→ PROBLEM REQUIREMENTS
Output everything in the lslin documentation below from "R/shaper_lin.R" down to "reference load shape.", character for character.

[Begin QUOTED TEXT]

R/shaper_lin.R
In loadshaper: Producing Load Shape with Target Peak and Load Factor

Documented in lslin

#'
#' @title Linear Method for Matching Peak and Load Factor
#'
#'
#'
#'
#' @param x A numeric array, representing reference load shape.
#' All values must be strictly positive containing no \code{NA}(s).
#' The length of \code{x}
#' must be greater > 167.
#'
#'
#'
#' @param target_max Target peak value of resultant load shape, must
#' be > 0.
#'
#' @param target_lf Target load factor of resultant load shape, must be
#' numeric in between 0 and 1 (exclusive).
#'
#'
#'
#'
#' @description \code{lslin} applies linear method to a reference load
#' shape to match the peak and load factor to target values. See "Details"
#' for the algorithm.
#'
#'
#'
#'
#' @import stats
#'
#'
#'
#' @return A list of class \code{"lslin"}, having following elements:
#' \itemize{
#'
#' \item{\code{df}: A data frame. See "Details".}
#' \item{\code{beta}: Slope of the linearly increasing/decreasing multipliers.
#' See "Details".}
#'
#' \item{\code{max_mult}: Maximum of the multipliers.}
#' \item{\code{min_mult}: Minimum of the multipliers.}
#' \item{\code{base_load_factor}: Load factor of the reference load
#' shape \code{x}.}
#'
#' \item{\code{target_load_factor}: Target load factor.}
#' \item{\code{derived_load_factor}: Load factor of the derived load shape
#' (\code{object$df$y}).}
#' \item{\code{base_max}: Peak value of the base load shape, \code{x}}
#' \item{\code{target_max}: Target peak value of the new load shape.}
#' \item{\code{derived_max}: Peak value of the derived load shape
#'  (\code{object$df$y}) }
#'
#' \item{\code{base_min}: Minimum value of the base load shape, \code{x}}
#' \item{\code{derived_min}: Minimum value of the derived load shape
#'  (\code{object$df$y}) }
#'
#' \item{\code{dec_flag}: A logical flag  stating
#' whether the multipliers resulted in strictly decreasing values.
#' \code{TRUE} indicates the order was not preserved.
#' Only applicable for \code{target_max} > \code{base_max}.
#' See "Details".}
#' \item{\code{lf_flag}: A logical flag indicating if the
#' load factor of the derived shape differs from the target
#' by more than 1\%.
#' }
#' \item{\code{min_pu_flag}: A logical flag indicating existence of
#' negative values in the derived load shape. \code{TRUE} indicates
#' the existence of negative values.
#' Only applicable for \code{target_max} < \code{base_max}.
#' See "Details".}
#'
#'
#' }
#'
#'
#'
#'
#'
#'
#'
#'
#'
#' @details The algorithm first evaluates the load factor of the
#' reference load shape \code{x}, which is
#' defined by the ratio of average to peak value. If the target load
#' factor is greater than reference level, then all base
#' values are multiplied by a number \code{ > 1}. If the target
#' load factor is less than reference level, then all base values are
#' multiplied by a number \code{ < 1}. The multipliers increase/decrease
#' linearly and are applied to the based values after ordered.

[End QUOTED TEXT]
[Begin GIVEN INFORMATION]

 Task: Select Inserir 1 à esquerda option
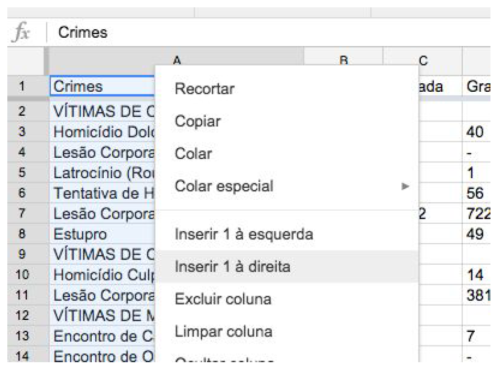click(x=244, y=234)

[End GIVEN INFORMATION]

→ FINAL RESULT
R/shaper_lin.R
In loadshaper: Producing Load Shape with Target Peak and Load Factor

Documented in lslin

#'
#' @title Linear Method for Matching Peak and Load Factor
#'
#'
#'
#'
#' @param x A numeric array, representing reference load shape.